I'm setting up profiling for a software I've written but I am not able to get the context-switch count working using perf_event_open
.
To test the problem, I tried using the sample code provided on the perf_event_open
man_page
as well. Using sched_yield
and running a parallel process on the same core using taskset to force context-switches. The count for context-switches using perf_event_open()
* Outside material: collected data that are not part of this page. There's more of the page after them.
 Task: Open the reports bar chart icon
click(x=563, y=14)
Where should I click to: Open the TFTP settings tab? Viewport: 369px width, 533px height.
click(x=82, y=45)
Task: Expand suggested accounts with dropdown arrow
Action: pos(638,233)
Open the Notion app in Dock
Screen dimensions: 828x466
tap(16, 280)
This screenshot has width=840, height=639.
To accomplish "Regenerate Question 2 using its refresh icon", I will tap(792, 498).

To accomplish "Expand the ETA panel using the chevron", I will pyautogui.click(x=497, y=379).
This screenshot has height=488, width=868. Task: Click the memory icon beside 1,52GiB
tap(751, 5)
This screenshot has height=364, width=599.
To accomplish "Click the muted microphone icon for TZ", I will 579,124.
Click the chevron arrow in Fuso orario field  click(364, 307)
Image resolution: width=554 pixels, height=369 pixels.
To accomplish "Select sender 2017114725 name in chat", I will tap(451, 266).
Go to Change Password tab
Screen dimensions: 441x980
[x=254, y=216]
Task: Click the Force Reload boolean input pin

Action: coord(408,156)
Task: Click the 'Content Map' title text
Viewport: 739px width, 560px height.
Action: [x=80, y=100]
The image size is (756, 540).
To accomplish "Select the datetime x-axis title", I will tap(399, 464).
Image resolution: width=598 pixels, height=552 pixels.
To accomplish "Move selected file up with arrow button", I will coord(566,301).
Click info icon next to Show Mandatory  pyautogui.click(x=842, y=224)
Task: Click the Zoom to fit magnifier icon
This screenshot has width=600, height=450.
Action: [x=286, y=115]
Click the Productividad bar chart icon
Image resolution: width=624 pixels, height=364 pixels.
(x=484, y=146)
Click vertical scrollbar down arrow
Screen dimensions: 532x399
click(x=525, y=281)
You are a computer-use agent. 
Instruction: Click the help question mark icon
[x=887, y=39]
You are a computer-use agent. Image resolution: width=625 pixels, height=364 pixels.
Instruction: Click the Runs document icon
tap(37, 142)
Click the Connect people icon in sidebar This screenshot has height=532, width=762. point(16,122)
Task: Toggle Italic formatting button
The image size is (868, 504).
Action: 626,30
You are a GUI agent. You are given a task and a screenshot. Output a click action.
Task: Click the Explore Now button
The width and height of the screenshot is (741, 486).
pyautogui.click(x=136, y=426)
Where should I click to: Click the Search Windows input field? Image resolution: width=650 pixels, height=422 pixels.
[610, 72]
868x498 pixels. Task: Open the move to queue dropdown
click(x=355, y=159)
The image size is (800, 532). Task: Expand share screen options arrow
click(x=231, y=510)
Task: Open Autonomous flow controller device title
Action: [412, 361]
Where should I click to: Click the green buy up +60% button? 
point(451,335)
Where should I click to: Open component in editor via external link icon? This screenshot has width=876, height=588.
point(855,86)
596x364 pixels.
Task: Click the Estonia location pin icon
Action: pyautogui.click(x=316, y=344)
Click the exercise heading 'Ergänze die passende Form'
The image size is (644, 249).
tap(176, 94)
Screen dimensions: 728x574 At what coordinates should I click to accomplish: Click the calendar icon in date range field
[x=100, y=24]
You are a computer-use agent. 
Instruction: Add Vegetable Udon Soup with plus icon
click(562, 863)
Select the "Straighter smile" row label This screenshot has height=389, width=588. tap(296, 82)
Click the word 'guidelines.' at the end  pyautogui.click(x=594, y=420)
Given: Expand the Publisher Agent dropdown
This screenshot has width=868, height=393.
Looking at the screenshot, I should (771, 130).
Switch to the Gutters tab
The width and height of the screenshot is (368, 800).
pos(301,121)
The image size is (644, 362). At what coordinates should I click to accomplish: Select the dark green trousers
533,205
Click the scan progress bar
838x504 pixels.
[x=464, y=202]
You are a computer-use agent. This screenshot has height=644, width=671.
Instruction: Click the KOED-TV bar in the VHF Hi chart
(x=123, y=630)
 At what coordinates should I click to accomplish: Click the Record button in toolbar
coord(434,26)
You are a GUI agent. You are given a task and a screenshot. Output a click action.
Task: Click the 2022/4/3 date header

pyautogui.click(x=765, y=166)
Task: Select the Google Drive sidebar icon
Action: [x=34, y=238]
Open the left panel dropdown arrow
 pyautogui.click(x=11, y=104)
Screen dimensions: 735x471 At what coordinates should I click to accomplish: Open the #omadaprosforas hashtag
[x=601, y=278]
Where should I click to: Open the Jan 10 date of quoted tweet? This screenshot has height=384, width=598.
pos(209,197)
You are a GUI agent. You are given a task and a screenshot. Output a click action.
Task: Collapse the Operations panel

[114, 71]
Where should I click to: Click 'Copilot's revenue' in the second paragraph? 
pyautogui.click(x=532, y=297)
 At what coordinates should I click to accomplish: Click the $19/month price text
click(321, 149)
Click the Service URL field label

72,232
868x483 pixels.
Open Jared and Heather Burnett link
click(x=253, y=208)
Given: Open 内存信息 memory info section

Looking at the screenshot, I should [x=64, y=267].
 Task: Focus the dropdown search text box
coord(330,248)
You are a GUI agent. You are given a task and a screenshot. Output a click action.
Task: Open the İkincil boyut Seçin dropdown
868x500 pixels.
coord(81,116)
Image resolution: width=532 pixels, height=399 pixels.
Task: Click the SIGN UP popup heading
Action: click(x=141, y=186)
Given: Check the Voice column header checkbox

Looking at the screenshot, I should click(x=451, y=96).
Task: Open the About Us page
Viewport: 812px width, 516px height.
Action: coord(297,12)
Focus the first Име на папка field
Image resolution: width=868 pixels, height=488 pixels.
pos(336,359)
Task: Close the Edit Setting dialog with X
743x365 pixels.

still remains 0. (While using perf stat I get non-zero numbers : in the thousands for large loops). I've tried doing a file read / using mmap to force page faults as well.
#include <stdlib.h>
#include <stdio.h>
#include <unistd.h>
#include <string.h>
#include <sys/ioctl.h>
#include <linux/perf_event.h>
#include <asm/unistd.h>
#include <iostream>
#include <string.h>
#include <sys/mman.h>
using namespace std;
int buf_size_shift = 8;
static unsigned perf_mmap_size(int buf_size_shift)
{
return ((1U << buf_size_shift) + 1) * sysconf(_SC_PAGESIZE);
}
static long
perf_event_open(struct perf_event_attr *hw_event, pid_t pid,
int cpu, int group_fd, unsigned long flags)
{
int ret;
ret = syscall(__NR_perf_event_open, hw_event, pid, cpu,
group_fd, flags);
return ret;
}
int main(int argc, char **argv)
{
struct perf_event_attr pe;
long long count;
int fd;
memset(&pe, 0, sizeof(struct perf_event_attr));
pe.type = PERF_TYPE_SOFTWARE;
//pe.sample_type = PERF_SAMPLE_CALLCHAIN; /* this is what allows you to obtain callchains */
pe.size = sizeof(struct perf_event_attr);
pe.config = PERF_COUNT_SW_CONTEXT_SWITCHES;
pe.disabled = 1;
pe.exclude_kernel = 1;
pe.sample_period = 1000;
pe.exclude_hv = 1;
fd = perf_event_open(&pe, 0, -1, -1, 0);
if (fd == -1) {
fprintf(stderr, "Error opening leader %llx\n", pe.config);
exit(EXIT_FAILURE);
}
/* associate a buffer with the file */
struct perf_event_mmap_page *mpage;
mpage = (perf_event_mmap_page*) mmap(NULL, perf_mmap_size(buf_size_shift),
PROT_READ|PROT_WRITE, MAP_SHARED,
fd, 0);
if (mpage == (struct perf_event_mmap_page *)-1L) {
close(fd);
return -1;
}
ioctl(fd, PERF_EVENT_IOC_RESET, 0);
ioctl(fd, PERF_EVENT_IOC_ENABLE, 0);
printf("Measuring instruction count for this printf\n");
long long sum = 0;
for (long long i = 0; i < 10000000000; i++) {
sum += i;
if (i%1000000 == 0)
cout << i << " : " << sum << endl;
}
ioctl(fd, PERF_EVENT_IOC_DISABLE, 0);
read(fd, &count, sizeof(long long));
printf("Used %lld cs\n", count);
close(fd);
}
This code for type = PERF_COUNT_SOFTWARE
and config = PERF_COUNT_SW_CONTEXT_SWITCHES
outputs 0 in the count even with forced context-switches. While other metrics are working.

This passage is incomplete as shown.